For the longest time I thought I needed to be both a painter and a sculptor. After traveling the East Coast taking woodworking classes one year I realized I liked drawing the pieces far more than building them. I sold off my power tools and my creative life got much simpler.
I’d like to say after two books and countless attempts Ms. Graf finally found her heaven in a mate but a cursory search of the online universe reveals no answer to that question. But for her professional life, it's clear she’s found her heaven.
Artist studio honorable mentions
I feel compelled here to tidy up some loose ends regarding my own search for an artist studio heaven. Over the course of my career I’ve unpacked my bags and settled in with my one-and-only-forever a total of 10 times. Some were flings and some were wrong addresses and some straight up kicked me out. Here’s the run down on the also-rans:
“Kyle’s Basement”(No. 1) - I got 25 square feet of space, a workbench and an antique vise. I was sandwiched between a potter and a couple of assemblage artists. I made fun toys from good junk. My buddy came on to my girlfriend while I lusted after the potter.
“The Carriage Barn”(No. 2) - I built a double drum woodburning stove and installed a staircase to the second floor. I carved wooden bowls. My wife and I lived in an apartment next door. When I fessed up to an affair my wife decided divorce was better than me with a mistress on the side and left. “The Carriage Barn” wasn't a live-in until I couldn’t afford our apartment on my own. Bathroom facilities? Don’t ask. Google Maps Street View says it caught fire in 2024.

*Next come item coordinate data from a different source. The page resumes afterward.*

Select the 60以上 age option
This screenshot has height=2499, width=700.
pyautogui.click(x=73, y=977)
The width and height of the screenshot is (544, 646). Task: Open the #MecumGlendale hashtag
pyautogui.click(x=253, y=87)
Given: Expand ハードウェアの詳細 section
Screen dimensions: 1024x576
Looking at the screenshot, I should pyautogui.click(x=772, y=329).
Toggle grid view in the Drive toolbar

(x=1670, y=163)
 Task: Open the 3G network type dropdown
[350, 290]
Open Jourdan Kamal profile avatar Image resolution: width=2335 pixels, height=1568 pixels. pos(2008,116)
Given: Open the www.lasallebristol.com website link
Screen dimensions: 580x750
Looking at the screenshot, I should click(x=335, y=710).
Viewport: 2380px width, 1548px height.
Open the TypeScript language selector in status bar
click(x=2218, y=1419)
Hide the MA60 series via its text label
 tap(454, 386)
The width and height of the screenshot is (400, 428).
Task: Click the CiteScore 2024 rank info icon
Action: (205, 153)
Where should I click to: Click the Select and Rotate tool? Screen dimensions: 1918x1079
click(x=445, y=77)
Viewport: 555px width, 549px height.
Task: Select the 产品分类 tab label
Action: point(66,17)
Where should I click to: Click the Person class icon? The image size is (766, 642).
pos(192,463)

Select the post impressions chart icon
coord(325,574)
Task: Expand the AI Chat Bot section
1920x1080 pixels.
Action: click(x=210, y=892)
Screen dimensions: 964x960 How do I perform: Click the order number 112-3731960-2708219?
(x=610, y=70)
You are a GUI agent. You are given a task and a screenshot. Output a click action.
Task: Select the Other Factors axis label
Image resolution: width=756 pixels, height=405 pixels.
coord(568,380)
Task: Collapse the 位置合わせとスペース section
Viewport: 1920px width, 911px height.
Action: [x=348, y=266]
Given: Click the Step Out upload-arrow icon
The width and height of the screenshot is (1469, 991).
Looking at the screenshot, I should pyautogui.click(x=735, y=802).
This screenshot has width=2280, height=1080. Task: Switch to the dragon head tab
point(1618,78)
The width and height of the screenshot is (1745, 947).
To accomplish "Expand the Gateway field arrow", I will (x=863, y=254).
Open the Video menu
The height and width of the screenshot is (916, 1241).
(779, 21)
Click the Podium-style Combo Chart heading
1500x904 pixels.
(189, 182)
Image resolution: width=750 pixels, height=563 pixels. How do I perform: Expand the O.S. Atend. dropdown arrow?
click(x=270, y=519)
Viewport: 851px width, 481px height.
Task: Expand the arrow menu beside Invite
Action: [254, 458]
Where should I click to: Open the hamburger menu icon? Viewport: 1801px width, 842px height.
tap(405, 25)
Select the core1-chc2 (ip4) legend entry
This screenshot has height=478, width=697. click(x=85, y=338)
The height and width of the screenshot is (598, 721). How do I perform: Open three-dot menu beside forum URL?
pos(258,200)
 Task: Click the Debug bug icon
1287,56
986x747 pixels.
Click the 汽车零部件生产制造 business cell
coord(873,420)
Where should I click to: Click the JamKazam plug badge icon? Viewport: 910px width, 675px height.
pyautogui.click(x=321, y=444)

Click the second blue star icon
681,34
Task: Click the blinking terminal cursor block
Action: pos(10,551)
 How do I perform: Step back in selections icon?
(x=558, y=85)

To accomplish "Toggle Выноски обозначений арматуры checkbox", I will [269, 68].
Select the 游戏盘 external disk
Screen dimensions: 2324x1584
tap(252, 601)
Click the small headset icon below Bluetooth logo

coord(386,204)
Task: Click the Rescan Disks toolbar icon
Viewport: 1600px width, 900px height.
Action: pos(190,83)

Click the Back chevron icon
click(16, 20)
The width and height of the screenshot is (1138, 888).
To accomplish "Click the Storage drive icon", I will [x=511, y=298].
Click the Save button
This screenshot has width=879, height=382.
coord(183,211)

“Astro Fab”(No 4) - Again basically a few square feet but with access to the larger space. This was one of the most collegial arrangements I ever had. Something like a dozen woodworkers creating and building and drinking together in the same sawdusty space. But not while operating the abundance of power tools that was this space’s key amenity.
“Ansen’s House”(No. 10) - My son asked me to come help him ready his house in Minnesota for sale. I negotiated for space in his former grow room to make a studio while I was in residence. This one checked a bunch of boxes: live-in, cheap, cozy, room plus board and one very sweet granddaughter to draw with. I filled a complete sketchbook with ink drawings in the three weeks I (temporarily)was there.
So what’s the takeaway for a young artist just fresh out of the mill? You’ll need space to work or maybe just a shelf in your bedroom and a few supplies. Teaching art at a university could work, it often includes a studio. Just beware the pitfalls - loss of your soul and maybe commuting from home to another state to teach. Maybe simply start making work wherever. Begin some where.
The key for me was to believe in my creativity enough to act on it, consistently, despite setbacks, over the long term. My Tinder profile morphed over time and thanks to patience and perseverance my artist studio heaven just...showed...up.